A sala de costura da minha tia estava sempre cheia de gente que vinha de todo o lado para mandar fazer roupa e por à prova roupa já alinhavada. Havia sempre muito “corte-e-costura” naquela sala, e não era só em tecido! Eu divertia-me imenso. Além de haver sempre muitos trapos pelo chão para fazer roupas (tipo múmia!) para a minha Tuxa, eu dava treta a toda a gente, como se diz em Trás-os-Montes, “falava com todo o bicho careto”.
Por aquela sala de costura passaram muitas moças casadoiras como aprendizes, a tentar instruir-se na arte de bem-costurar. Algumas eram burras que nem portas e a única coisa que aprendiam a fazer era a chulear à mão as bainhas e costuras das roupas, que a velha Singer da minha tia só fazia ponto corrido! No Verão, também por lá se faziam serões bem divertidos.

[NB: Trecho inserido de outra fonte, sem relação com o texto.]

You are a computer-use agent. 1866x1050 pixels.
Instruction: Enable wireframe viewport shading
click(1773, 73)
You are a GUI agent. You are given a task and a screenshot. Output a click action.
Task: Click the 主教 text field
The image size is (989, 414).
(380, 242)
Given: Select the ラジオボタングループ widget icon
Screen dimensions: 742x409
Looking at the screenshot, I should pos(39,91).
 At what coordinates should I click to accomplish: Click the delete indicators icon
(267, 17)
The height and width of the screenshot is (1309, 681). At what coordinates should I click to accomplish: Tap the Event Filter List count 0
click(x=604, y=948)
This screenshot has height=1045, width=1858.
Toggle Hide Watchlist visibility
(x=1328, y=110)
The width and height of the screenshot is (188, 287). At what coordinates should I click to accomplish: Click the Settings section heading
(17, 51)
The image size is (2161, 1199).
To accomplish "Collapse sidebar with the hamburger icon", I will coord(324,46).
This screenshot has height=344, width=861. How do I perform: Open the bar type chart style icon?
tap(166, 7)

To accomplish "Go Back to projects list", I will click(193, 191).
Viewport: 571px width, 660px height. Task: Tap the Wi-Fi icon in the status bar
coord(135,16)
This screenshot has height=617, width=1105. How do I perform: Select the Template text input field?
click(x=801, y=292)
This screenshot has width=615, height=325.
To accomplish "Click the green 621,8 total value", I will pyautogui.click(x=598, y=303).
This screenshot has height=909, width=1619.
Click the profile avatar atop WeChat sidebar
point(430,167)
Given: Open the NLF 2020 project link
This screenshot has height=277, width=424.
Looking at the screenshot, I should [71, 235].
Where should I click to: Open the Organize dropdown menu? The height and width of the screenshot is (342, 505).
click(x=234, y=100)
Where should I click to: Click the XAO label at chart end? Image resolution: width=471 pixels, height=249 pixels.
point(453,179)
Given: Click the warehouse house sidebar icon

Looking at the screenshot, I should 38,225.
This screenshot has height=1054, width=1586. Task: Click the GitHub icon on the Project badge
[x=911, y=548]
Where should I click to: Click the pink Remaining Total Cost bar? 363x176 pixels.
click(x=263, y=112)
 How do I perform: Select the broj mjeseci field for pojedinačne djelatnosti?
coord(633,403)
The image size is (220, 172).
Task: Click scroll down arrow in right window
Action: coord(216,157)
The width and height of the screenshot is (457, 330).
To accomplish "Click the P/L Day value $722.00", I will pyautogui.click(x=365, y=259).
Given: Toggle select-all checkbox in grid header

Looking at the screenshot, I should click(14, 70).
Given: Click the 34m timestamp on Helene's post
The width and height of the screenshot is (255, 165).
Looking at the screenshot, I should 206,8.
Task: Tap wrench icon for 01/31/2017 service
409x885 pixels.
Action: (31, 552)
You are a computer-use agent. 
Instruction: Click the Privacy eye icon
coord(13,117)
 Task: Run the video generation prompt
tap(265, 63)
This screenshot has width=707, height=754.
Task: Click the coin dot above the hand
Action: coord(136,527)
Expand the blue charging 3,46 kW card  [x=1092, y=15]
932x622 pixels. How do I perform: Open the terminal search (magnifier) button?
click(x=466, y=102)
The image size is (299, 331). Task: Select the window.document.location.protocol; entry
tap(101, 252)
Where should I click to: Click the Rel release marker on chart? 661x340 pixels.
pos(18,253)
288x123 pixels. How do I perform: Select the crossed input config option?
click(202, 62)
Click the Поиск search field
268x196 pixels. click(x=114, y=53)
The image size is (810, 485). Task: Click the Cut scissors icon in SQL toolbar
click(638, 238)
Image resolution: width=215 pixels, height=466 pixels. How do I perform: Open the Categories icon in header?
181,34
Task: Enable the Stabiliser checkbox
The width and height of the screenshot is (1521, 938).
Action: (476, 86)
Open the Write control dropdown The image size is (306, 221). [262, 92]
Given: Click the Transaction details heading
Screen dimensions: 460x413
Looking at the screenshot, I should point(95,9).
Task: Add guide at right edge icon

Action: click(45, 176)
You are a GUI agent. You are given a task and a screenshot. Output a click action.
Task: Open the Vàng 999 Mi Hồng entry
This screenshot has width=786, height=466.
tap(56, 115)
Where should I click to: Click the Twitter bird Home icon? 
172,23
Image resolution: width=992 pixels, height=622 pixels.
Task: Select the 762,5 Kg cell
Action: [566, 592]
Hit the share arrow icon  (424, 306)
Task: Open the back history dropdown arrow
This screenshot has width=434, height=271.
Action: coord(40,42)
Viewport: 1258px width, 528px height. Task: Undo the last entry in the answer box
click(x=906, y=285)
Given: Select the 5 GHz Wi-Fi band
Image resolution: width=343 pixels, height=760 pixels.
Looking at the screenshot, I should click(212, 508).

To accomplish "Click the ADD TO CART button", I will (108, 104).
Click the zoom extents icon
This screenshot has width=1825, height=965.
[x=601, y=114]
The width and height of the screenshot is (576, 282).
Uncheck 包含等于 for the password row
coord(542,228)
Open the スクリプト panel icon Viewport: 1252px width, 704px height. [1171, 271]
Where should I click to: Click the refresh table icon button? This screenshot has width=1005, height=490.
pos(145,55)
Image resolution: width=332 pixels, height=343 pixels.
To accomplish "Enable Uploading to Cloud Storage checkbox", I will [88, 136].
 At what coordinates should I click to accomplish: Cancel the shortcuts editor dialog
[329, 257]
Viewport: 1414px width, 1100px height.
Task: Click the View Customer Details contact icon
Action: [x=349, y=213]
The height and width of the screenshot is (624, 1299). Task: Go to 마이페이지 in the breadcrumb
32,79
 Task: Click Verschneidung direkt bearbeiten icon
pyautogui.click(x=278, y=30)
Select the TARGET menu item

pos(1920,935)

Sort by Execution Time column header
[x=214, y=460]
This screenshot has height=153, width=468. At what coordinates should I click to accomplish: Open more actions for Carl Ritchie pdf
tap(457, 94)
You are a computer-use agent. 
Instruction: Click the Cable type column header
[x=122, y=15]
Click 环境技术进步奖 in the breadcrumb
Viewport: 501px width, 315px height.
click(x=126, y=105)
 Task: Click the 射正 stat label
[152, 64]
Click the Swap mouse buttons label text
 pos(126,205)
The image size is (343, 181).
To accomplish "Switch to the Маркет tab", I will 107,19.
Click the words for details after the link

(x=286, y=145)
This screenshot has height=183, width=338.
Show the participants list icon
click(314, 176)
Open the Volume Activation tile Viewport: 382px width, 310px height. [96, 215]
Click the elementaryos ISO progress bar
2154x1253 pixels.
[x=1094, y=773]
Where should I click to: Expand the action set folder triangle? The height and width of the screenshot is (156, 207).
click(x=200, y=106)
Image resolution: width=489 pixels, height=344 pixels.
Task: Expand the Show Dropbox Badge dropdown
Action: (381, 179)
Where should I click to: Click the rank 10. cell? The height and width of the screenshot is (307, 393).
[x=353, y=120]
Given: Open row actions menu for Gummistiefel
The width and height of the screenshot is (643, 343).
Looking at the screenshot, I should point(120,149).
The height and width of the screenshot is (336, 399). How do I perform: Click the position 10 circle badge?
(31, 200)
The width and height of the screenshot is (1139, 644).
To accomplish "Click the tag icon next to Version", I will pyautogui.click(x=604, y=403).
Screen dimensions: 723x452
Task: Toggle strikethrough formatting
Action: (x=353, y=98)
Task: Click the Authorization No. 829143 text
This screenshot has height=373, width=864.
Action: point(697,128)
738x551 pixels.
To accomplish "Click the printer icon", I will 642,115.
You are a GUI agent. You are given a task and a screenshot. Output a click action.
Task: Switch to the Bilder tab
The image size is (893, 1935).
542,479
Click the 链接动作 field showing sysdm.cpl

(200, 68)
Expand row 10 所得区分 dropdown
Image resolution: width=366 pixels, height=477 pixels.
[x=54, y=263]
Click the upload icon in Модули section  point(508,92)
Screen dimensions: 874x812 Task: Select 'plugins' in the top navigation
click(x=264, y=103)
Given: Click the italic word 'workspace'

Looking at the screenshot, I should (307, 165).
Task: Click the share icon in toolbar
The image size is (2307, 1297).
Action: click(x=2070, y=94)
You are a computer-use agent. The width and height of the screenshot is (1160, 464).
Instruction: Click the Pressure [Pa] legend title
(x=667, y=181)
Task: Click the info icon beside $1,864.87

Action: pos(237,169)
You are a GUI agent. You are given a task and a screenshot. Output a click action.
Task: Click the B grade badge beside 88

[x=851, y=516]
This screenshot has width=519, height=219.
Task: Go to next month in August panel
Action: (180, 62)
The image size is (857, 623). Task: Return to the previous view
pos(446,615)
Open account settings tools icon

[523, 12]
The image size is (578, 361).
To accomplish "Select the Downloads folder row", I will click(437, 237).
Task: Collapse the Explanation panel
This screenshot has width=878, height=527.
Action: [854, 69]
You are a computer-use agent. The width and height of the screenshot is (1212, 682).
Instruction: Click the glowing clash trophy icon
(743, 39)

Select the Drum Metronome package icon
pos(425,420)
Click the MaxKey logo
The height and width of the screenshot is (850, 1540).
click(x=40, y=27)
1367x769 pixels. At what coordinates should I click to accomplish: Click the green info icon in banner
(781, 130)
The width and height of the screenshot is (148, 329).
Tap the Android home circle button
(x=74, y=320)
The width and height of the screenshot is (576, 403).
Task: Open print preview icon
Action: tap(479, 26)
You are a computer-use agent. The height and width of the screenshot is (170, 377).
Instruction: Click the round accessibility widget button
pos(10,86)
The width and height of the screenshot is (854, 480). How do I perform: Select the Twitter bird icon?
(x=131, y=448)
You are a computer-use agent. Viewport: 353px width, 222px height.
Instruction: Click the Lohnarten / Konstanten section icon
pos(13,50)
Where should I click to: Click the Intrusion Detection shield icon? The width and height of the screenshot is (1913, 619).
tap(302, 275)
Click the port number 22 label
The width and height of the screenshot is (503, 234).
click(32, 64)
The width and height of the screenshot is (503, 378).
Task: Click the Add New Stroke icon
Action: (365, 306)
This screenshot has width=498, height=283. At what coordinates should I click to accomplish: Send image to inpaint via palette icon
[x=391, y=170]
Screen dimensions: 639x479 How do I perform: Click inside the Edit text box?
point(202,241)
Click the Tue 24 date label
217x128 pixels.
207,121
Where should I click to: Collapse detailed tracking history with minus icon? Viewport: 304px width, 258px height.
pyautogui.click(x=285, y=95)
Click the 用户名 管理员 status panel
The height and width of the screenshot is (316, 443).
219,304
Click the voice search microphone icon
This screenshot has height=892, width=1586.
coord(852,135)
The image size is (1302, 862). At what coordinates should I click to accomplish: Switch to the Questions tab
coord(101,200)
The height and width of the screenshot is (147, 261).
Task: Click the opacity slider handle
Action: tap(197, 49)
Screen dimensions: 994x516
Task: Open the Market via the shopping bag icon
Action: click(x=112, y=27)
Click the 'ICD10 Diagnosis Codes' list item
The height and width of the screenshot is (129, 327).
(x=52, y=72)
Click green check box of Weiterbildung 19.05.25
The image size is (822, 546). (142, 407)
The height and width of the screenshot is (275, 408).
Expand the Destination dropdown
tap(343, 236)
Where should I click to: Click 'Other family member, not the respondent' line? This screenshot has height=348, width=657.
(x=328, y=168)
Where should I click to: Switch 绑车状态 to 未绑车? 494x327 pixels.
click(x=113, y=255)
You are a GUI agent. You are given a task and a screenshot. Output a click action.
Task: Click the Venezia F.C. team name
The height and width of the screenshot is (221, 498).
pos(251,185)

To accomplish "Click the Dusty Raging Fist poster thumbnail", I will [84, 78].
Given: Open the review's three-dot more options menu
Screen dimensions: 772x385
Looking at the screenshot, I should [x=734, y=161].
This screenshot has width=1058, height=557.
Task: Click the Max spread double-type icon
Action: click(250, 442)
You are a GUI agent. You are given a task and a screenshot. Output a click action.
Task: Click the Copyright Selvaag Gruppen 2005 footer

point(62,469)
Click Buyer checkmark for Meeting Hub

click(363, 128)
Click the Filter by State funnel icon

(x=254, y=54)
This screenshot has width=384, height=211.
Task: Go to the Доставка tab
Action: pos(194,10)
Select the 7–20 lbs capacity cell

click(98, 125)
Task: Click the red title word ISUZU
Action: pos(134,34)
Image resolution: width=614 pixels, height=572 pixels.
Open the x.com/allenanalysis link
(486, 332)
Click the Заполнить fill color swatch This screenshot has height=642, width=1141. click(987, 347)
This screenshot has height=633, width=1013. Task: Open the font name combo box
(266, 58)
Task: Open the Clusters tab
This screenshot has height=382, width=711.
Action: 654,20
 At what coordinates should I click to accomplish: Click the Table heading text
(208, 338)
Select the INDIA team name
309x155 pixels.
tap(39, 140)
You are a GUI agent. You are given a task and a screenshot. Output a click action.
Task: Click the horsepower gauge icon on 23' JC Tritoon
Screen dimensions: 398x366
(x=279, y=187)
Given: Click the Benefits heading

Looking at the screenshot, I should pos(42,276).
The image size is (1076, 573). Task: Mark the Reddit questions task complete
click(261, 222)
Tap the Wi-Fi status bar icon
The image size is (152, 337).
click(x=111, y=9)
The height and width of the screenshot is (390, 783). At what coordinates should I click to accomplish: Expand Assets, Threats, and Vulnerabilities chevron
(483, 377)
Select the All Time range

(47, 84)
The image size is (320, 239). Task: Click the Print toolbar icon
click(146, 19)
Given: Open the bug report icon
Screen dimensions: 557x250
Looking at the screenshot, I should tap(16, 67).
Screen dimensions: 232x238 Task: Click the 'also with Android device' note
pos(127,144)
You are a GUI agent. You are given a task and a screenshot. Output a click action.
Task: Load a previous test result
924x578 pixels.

Meia volta, havia pessoas que me perguntavam se queria ir com elas até suas casas, e eu ia. Ainda me lembro de casas que hoje já não existem. Recordo-me de me darem de “merendar” e comer coisas estranhas como pão de centeio com um montinho de açúcar regado com azeite. Ai! Lembro-me de um pão de trigo com manteiga, aquecido ao lume que agora me deu água na boca (caramba, já não se faz desse pão de trigo!).
Por sermos meninos da cidade, as pessoas lá da aldeia sempre nos acarinharam de uma forma diferente e até perdoavam alguns modos de estar diferentes da nossa parte. Tanto eu como o meu irmão sempre tratámos os nossos pais por “tu” e, porque a minha mãe também assim o fazia com a minha tia, ainda hoje falamos com ela na mesma pessoa verbal: “Oh Tina!”. Coisa raríssima na aldeia, que estranhava a alguns, quando nem os meus próprios primos tratam com a mãe por “tu”.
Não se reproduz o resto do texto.